LA DISTANCE INTIME
Marie de Hennezel, psychologue
European journal of palliative care, 1998

Marie de Hennezel envisage le paradoxe de la distance professionnelle et du contact intime entre soignants et soignés.

 Ce titre m’a été inspiré d’une part par la lecture d’un article peu connu de David Barnard, professeur d’Humanités en Pennsylvanie, et d’autre part par la nécessité que j’ai ressentie de traiter cette question hautement polémique et paradoxale, de la distance « juste » à établir entre soignants et soignés, dans le contexte de la fin de vie.

     Comment rester une personne humaine, sensible à la souffrance de l’autre, sans se perdre dans cette souffrance ? Comment ne pas se couper de sa propre résonance intérieure aux questions profondes que ne manquent pas de soulever en nous la souffrance et la mort d’autrui ? Comment rester proche sans s’identifier ?
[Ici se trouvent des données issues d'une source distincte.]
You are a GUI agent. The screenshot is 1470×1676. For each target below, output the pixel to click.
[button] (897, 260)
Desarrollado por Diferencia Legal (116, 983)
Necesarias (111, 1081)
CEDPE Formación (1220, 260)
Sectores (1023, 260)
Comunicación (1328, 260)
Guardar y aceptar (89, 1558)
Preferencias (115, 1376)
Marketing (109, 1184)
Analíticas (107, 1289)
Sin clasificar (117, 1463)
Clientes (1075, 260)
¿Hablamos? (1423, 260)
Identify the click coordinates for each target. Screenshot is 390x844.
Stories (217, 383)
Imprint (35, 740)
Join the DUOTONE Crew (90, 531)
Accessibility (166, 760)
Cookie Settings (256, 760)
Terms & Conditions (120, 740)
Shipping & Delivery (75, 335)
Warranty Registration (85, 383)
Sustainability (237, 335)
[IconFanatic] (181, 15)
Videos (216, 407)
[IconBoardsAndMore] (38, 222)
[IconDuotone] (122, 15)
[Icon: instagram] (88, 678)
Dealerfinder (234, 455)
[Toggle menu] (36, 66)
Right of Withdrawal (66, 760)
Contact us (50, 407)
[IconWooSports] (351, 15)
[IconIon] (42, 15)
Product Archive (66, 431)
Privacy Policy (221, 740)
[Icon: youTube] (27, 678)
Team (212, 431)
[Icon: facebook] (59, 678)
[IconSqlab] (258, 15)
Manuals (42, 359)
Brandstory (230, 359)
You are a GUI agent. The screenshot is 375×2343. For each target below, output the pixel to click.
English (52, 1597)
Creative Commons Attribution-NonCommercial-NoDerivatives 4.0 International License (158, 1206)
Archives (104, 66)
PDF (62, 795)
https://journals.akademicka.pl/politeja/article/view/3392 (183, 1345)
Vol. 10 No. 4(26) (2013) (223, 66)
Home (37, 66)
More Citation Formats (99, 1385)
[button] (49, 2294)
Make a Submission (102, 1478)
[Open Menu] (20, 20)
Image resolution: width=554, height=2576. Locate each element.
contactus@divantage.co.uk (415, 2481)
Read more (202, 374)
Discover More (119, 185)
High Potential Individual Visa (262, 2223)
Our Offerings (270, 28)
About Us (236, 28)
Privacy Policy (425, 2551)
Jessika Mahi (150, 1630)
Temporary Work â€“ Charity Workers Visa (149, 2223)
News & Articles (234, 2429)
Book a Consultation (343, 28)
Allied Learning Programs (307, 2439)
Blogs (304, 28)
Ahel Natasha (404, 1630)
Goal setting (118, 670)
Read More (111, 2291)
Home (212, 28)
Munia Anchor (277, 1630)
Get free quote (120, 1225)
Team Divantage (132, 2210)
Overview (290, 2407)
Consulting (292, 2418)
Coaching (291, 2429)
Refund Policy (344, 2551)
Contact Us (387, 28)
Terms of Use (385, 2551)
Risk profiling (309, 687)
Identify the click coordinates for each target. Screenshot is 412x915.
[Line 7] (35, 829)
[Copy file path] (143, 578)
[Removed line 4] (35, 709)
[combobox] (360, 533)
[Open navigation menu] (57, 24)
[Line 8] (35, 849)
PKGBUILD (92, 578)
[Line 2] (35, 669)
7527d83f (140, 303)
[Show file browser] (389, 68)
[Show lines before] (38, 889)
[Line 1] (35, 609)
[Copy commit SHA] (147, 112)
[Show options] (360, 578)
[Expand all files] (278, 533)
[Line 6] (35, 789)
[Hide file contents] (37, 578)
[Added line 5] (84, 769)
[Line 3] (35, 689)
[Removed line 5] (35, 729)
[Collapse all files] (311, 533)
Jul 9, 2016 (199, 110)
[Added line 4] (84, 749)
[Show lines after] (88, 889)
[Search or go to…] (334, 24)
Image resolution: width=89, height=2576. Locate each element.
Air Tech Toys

     La distance juste entre soignants et soignés repose autant sur la capacité d’accueillir l’intimité psychique et même physique des échanges que sur la capacité d’admettre ses propres peurs, ses propres échecs, et sa vulnérabilité. La distance juste n’est pas une distance entre soi et l’autre, mais la distance que nous pouvons établir vis-à-vis de nos propres affects, non pas en les déniant ou en les refoulant, mais en acceptant d’être en quelque sorte leur disciple.

     J’ai moi-même publié en 1995 un livre de souvenirs et de témoignage de mon expérience de psychologue dans un service de soins palliatifs, La Mort intime, qui a donné lieu ça et là à une polémique sur l’implication affective des soignants, confrontés à la mort de leurs patients. On m’a reproché de m’asseoir sur le lit des patients, de les prendre dans mes bras et d’inciter les soignants à une proximité affective estimée par certains comme dangereuse.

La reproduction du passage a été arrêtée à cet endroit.